Arrestation d’un proche d’Ousmane Sonko au Sénégal : l’affaire qui divise
Sénégal : l’interpellation d’un proche d’Ousmane Sonko relance le débat sur les droits LGBT
Une interpellation spectaculaire a secoué le Sénégal ces derniers jours, celle de Matar Ndiaga Seck, 51 ans, présenté comme une figure politique influente. L’homme, dont les liens avec des cercles proches du pouvoir sont évoqués par plusieurs observateurs, a été appréhendé par la Division des investigations criminelles (DIC). L’opération, menée dans la ville de Linguère (région du Djoloff), fait suite à un avis de recherche émis par les autorités judiciaires locales.
Cette affaire survient dans un contexte judiciaire particulièrement tendu, marqué par une enquête approfondie sur la criminalisation des relations entre personnes de même sexe. Les investigations en cours dans le Djoloff ont déjà conduit à l’arrestation d’une vingtaine d’individus, selon des sources judiciaires. Les enquêteurs s’appuient notamment sur des données numériques saisies lors des perquisitions, dont le contenu d’un téléphone portable pourrait s’avérer déterminant.

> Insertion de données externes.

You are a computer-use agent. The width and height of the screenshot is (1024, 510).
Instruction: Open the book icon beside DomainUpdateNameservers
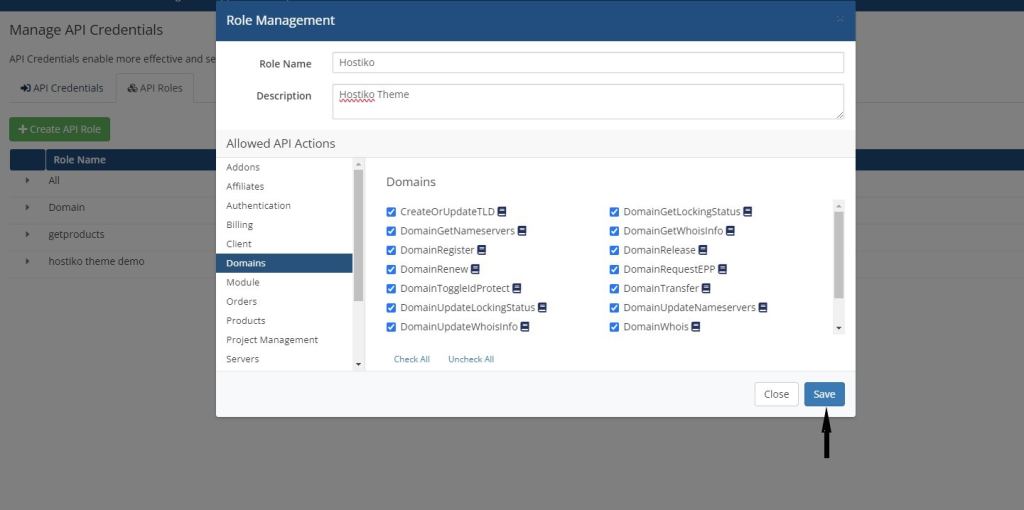pyautogui.click(x=763, y=308)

Une législation renforcée contre l’homosexualité au Sénégal
L’affaire prend une dimension particulière depuis l’adoption, le 31 mars 2026, d’une loi durcissant les peines liées à l’article 319 du Code pénal sénégalais. Les nouvelles dispositions élargissent la notion de « promotion » de l’homosexualité, portant les peines encourues jusqu’à dix ans de prison. Depuis l’entrée en vigueur de ce texte, plus d’une centaine d’arrestations ont été recensées, selon les organisations de défense des droits humains.
Ces mesures, qui renforcent un cadre légal déjà strict, suscitent une vague de protestations internationales. Les ONG dénoncent un climat répressif croissant, notamment à l’encontre des personnes LGBT ou perçues comme telles. Certaines affaires, comme celle de Matar Ndiaga Seck, sont scrutées à la loupe en raison des liens supposés entre les personnes mises en cause et des figures politiques influentes.
Des appels à la prudence et à l’impartialité de la justice
Des associations de défense des droits humains appellent à la modération et rappellent que les responsabilités individuelles doivent être établies par la justice, sans céder aux spéculations. Plusieurs dossiers similaires, dont celui d’un ressortissant étranger détenu depuis plusieurs mois, sont suivis de près par ces organisations, qui reçoivent de nombreuses demandes d’assistance.
Pour l’heure, les autorités judiciaires sénégalaises n’ont pas communiqué de détails sur les faits reprochés à Matar Ndiaga Seck ni sur la qualification exacte des infractions. Les investigations se poursuivent, avec une attention particulière portée aux preuves numériques récoltées lors des perquisitions.
L’évolution de cette affaire dépendra des éléments présentés devant les tribunaux dans les prochaines semaines. En attendant, le débat sur les droits LGBT au Sénégal s’intensifie, entre exigence de justice et préoccupations éthiques.